Die Bildungssysteme in Mittel- und Osteuropa sind im Großen und Ganzen erstaunlich leistungsfähig, was die akademische Bildung betrifft. Ein duales System mit all seinen Vorteilen für die Fachkräfteausbildung hat noch kein Land wirklich etablieren können. Große deutsche Unternehmen leisten mit eigenen Berufsbildungseinrichtungen Erstaunliches. Wer als Mittelständler kommt, trifft aber zunehmend auf harte Konkurrenz um Fachkräfte. Die Demografie und die hohe Abwanderung von Fachkräften ins westliche Ausland tun ein Übriges. Die mittel- und osteuropäischen Länder haben dieses Problem schon lange erkannt und bemühen sich durchweg um Verbesserungen. Ein kluger Unternehmer aber wird von Beginn an in die Aus- und Weiterbildung seiner Fachkräfte investieren – selbst oder mit Partnern.

Viel bedenklicher erscheint mir, dass in einigen wenigen Ländern Tendenzen zu erkennen sind, die dem unseligen ungarischen Beispiel folgen könnten. In Ungarn muss ich heute, nach unzähligen Gesprächen mit deutschen Investoren, feststellen, dass deutsche Unternehmen nicht mehr auf die Verlässlichkeit der Regierung zählen können. Zwar sind die großen deutschen produzierenden Unternehmen, namentlich aus der Automobilindustrie, sehr zufrieden in Ungarn. Kleinere Unternehmen und Unternehmen anderer Branchen – Dienstleistungen, Handel, Baustoffe, Telekommunikation etc. – erleiden eine Sondersteuer nach der anderen. Sie treffen auf unsaubere Genehmigungsverfahren, fragwürdige öffentliche Ausschreibungspraktiken, Nepotismus und insgesamt auf eine deutliche Ungleichbehandlung gegenüber nationalen Unternehmen. Die Regierung hat die Schaffung ungarischer Champions mehrfach angekündigt – für deutsche Investoren ist dieses Versprechen an die Wähler eine offene Drohung. Von Friend-Shoring könnte man hier kaum sprechen.

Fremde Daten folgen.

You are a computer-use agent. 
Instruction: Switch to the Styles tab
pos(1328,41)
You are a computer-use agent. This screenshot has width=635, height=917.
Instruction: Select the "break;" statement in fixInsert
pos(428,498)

In unruhigen Zeiten knapper öffentlicher Kassen könnten einzelne Länder ähnlichen populistischen Versuchungen erliegen. Darauf gilt es zu achten. Und gleichwohl gilt: Für deutsche Unternehmen ist Mittel- und Osteuropa nach wie vor und auf lange Sicht eine valide Option, um die Produktion und sichere Lieferketten langfristig zu gewährleisten.

Die Stuttgarter Klett Gruppe ist ein führendes europäisches Bildungsunternehmen mit 100 Unternehmen in 22 Ländern. Ihre Verlage versorgen Schulen und Kitas mit Bildungsmedien. Klett betreibt daneben Kitas, Schulen, Berufsschulen und Hochschulen. In Mittel- und Osteuropa ist Klett in neun, bald elf Ländern aktiv. 2021 setzte die Gruppe mit mehr als 80 Unternehmen 985,4 Millionen Euro um und beschäftigte insgesamt 9.441 Mitarbeiter.